🐙

Tacotron: Towards End-to-End Speech Synthesis: https://arxiv.org/abs/1703.10135

In [1]:

# Choose your favorite model
checkpoint_path = "../checkpoints/checkpoint_step880000.pth"

In [2]:

%pylab inline
rcParams["figure.figsize"] = (16,5)

# Use text & audio modules from existing Tacotron implementation.
import sys
sys.path.append("../lib/tacotron")
from text import text_to_sequence, symbols
from util import audio

Populating the interactive namespace from numpy and matplotlib

In [3]:

import torch
from torch.autograd import Variable
import numpy as np

from tacotron_pytorch import Tacotron
from hparams import hparams

import os
import librosa
import librosa.display
import IPython
from IPython.display import Audio

In [4]:

use_cuda = torch.cuda.is_available()
fs = 20000
hop_length = 250

In [5]:

def visualize(alignment, spectrogram):
    figure(figsize=(16,16))
    
    subplot(2,1,1)
    imshow(alignment.T, aspect="auto", origin="lower", interpolation=None)
    xlabel("Decoder timestamp")
    ylabel("Encoder timestamp")
    colorbar()

    subplot(2,1,2)
    librosa.display.specshow(spectrogram.T, sr=fs, 
                             hop_length=hop_length, x_axis="time", y_axis="linear")
    colorbar()

In [6]:

def tts(model, text):
    if use_cuda:
        model = model.cuda()
    # TODO: Turning off dropout of decoder's prenet causes serious performance
    # regression, not sure why.
    # model.decoder.eval()
    model.encoder.eval()
    model.postnet.eval()

    sequence = np.array(text_to_sequence(text, ["english_cleaners"]))
    sequence = Variable(torch.from_numpy(sequence)).unsqueeze(0)
    if use_cuda:
        sequence = sequence.cuda()

    # Greedy decoding
    mel_outputs, linear_outputs, alignments = model(sequence)

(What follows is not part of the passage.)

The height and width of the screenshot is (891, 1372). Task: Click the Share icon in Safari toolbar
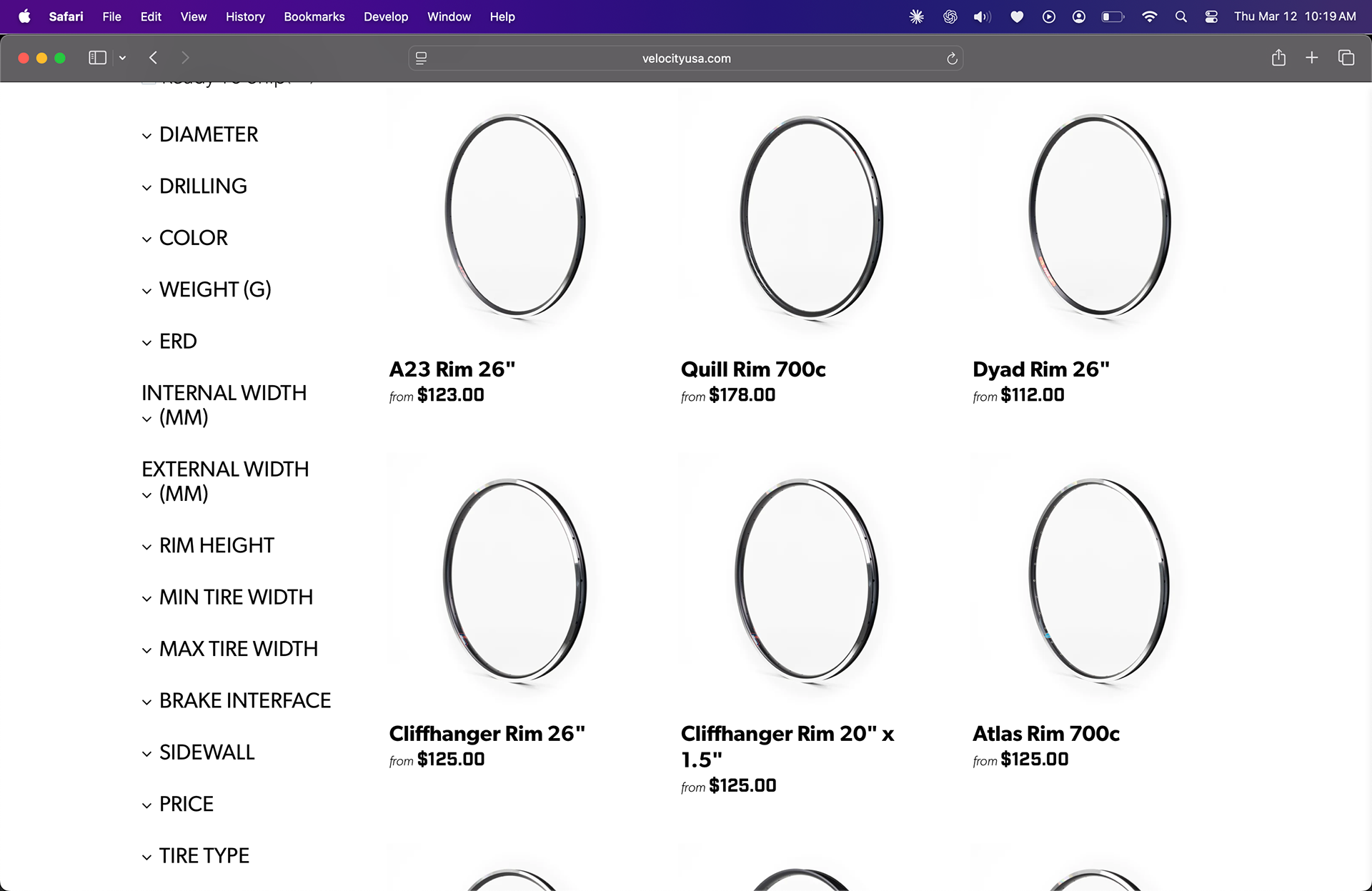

    linear_output = linear_outputs[0].cpu().data.numpy()
    spectrogram = audio._denormalize(linear_output)
    alignment = alignments[0].cpu().data.numpy()

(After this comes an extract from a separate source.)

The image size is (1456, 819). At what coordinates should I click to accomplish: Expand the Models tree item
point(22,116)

    # Predicted audio signal
    waveform = audio.inv_spectrogram(linear_output.T)
    
    return waveform, alignment, spectrogram

In [7]:

def test_one_text(model, text, figures=True):
    waveform, alignment, spectrogram = tts(model, text)
    if figures:
        visualize(alignment, spectrogram)
    IPython.display.display(Audio(waveform, rate=fs))

Model¶

In [8]:

model = Tacotron(n_vocab=len(symbols))

checkpoint = torch.load(checkpoint_path)
model.load_state_dict(checkpoint["state_dict"])

In [9]:

test_one_text(model, "My name is Tacotron. I'm still learning a lot from data.")

In [10]:

test_one_text(model, "Training neural networks is very hard!")

In [11]:

test_one_text(model, "Generative adversarial network or variational auto-encoder.")

In [12]:

texts = [
    "Scientists at the CERN laboratory say they have discovered a new particle.",
    "There's a way to measure the acute emotional intelligence that has never gone out of style.",
    "President Trump met with other leaders at the Group of 20 conference.",
    "The Senate's bill to repeal and replace the Affordable Care Act is now imperiled.",
    "Generative adversarial network or variational auto-encoder.",
    "The buses aren't the problem, they actually provide a solution.",
]

for idx, text in enumerate(texts):
    print(idx, text)
    test_one_text(model, text, figures=False)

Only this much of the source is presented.